A quarter of UK healthcare IT pros not confident in response to cyber attacks

According to a new report, one in four UK healthcare IT professionals aren't confident in their organization's ability to respond to cyber attacks.

Research from network intelligence company Infoblox finds that disruption caused to the NHS by WannaCry in May 2017 means many healthcare organizations are preparing themselves for further ransomware attacks.

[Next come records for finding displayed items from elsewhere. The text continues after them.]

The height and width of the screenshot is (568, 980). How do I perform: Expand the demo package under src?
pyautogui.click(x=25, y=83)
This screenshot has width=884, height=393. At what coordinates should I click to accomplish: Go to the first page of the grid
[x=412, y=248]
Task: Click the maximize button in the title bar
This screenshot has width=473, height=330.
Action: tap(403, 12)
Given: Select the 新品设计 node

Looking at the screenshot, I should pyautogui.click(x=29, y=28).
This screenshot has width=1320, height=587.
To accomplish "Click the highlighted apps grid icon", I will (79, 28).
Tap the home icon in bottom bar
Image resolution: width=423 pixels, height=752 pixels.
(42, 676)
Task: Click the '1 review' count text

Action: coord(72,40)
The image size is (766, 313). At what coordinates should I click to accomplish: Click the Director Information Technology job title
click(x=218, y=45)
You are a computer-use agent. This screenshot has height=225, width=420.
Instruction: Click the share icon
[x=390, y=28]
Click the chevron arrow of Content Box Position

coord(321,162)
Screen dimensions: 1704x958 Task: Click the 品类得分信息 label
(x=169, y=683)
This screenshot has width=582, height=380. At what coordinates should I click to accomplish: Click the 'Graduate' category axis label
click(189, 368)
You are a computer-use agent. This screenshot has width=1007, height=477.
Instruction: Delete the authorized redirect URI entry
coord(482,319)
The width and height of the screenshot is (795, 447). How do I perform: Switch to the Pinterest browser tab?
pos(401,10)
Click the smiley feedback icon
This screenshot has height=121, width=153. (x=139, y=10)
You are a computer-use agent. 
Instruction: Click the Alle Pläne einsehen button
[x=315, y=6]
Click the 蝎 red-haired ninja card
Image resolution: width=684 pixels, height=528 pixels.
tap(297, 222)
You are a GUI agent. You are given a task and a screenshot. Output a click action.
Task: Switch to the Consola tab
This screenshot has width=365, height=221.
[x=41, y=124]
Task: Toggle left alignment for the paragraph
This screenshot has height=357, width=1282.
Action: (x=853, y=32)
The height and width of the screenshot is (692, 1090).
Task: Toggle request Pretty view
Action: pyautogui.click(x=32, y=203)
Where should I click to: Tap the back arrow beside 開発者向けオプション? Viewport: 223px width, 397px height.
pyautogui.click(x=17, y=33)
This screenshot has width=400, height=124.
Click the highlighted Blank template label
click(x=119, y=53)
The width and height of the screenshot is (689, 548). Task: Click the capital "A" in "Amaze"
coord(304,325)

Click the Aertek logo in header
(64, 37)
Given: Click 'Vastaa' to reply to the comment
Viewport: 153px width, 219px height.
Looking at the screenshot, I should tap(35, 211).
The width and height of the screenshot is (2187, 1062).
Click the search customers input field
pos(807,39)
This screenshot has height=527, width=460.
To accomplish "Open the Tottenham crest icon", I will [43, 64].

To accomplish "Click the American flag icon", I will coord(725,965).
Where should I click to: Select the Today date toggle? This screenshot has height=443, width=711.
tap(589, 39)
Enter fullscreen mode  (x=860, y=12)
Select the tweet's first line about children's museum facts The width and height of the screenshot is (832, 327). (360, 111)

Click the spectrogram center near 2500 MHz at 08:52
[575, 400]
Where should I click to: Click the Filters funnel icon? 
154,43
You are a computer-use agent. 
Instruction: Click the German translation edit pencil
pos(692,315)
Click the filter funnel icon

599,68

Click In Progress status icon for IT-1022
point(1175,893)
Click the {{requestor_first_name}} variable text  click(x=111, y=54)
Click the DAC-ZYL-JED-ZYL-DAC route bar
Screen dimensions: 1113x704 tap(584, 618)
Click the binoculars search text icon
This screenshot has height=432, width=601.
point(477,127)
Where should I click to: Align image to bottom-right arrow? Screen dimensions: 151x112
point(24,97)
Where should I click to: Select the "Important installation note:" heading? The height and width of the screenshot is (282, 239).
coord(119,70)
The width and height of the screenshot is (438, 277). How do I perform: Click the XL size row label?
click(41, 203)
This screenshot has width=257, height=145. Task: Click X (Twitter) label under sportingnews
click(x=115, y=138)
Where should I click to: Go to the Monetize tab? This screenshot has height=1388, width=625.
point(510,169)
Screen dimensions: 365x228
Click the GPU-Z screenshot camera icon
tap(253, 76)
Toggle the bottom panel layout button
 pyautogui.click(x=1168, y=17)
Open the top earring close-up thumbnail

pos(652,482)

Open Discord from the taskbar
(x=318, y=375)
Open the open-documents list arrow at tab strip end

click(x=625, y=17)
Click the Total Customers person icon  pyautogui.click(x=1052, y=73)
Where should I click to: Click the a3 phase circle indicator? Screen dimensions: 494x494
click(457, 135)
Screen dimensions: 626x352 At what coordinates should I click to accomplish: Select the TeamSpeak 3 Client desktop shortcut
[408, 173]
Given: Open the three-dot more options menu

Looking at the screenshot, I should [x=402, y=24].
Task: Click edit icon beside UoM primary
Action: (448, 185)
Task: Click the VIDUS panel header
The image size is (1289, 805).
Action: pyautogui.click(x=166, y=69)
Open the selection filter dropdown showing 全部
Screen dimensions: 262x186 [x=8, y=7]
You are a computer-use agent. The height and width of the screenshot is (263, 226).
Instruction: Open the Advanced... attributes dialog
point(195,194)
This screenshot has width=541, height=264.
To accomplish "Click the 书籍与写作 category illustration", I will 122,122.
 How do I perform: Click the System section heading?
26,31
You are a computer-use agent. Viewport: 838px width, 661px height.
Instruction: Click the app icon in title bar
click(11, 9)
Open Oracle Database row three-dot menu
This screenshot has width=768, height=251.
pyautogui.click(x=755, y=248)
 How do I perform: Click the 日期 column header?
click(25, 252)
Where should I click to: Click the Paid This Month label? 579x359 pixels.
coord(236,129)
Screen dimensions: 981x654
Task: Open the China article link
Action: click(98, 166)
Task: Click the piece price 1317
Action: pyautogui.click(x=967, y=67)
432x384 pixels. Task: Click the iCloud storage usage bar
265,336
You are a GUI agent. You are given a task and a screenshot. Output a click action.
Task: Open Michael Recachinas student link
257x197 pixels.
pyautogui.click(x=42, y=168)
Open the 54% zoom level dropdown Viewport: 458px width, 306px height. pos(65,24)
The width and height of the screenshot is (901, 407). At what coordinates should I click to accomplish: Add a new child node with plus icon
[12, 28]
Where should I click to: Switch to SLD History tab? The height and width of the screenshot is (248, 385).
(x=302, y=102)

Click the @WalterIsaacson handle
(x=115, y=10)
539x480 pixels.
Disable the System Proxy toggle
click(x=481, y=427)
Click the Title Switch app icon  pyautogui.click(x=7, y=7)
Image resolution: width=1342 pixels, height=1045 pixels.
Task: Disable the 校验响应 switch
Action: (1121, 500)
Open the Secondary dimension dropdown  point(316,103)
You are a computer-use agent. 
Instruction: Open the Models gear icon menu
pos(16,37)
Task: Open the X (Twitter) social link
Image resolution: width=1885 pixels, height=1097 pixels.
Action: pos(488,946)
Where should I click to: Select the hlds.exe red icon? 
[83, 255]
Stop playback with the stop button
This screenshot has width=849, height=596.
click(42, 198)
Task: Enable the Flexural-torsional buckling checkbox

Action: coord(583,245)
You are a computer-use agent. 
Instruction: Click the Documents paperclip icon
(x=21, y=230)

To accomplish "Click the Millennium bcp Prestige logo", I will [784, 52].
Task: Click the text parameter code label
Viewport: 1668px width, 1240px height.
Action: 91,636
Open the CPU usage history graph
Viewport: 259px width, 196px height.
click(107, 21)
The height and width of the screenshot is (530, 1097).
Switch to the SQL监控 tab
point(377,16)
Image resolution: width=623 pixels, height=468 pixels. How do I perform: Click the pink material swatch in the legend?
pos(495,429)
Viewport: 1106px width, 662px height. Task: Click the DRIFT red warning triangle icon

However, a disturbing quarter of participating healthcare IT professionals in both the UK and the US report that their organization would be willing to pay a ransom in the event of a cyber attack. Of these, 85 percent of UK respondents and 68 percent of US have a plan in place for this situation.

"The healthcare industry is facing major challenges that require it to modernize, reform and improve services to meet the needs of ever more complex, instantaneous patient demands," says Rob Bolton, general manager and director, Western Europe at Infoblox. "Digital transformation presents a massive opportunity to support the doctors and nurses who work tirelessly -- but these new technologies also introduce new cyber risk that must be mitigated."

The number of connected devices on healthcare organizations' networks is expanding rapidly, with 47 percent of the large healthcare organizations surveyed saying that they're managing over 5,000 devices on their network. One in five report that Windows XP is running on their network, and 18 percent say that connected medical devices on their network are running on the unsupported operating system, leaving organizations open to exploitation through security flaws in these unpatched devices.

Seven percent of IT professionals don't know what operating systems their medical devices are running on, making them impossible to patch. Even when the operating system these devices run on is known, 26 percent of large organizations either can't or don't know if they can update these systems.

There's good news in that 85 percent of healthcare IT professionals report that their organization has increased their cyber security spending in the past year, with 12 percent increasing spending by more than 50 percent. Traditional security solutions are still the most popular though, with anti-virus software and firewalls the solutions most invested in over the past year, at 61 percent and 57 percent respectively. US professionals are spending their cyber security budget on next generation firewalls, while the UK spends more on anti-virus.

"The widespread disruption experienced by the NHS during the WannaCry outbreak demonstrated the severe impact to health services that can be caused by a cyber attack," adds Bolton. "It's crucial that healthcare IT professionals plan strategically about how they can manage risk within their organization and respond to active threats to ensure the security and safety of patients and their data."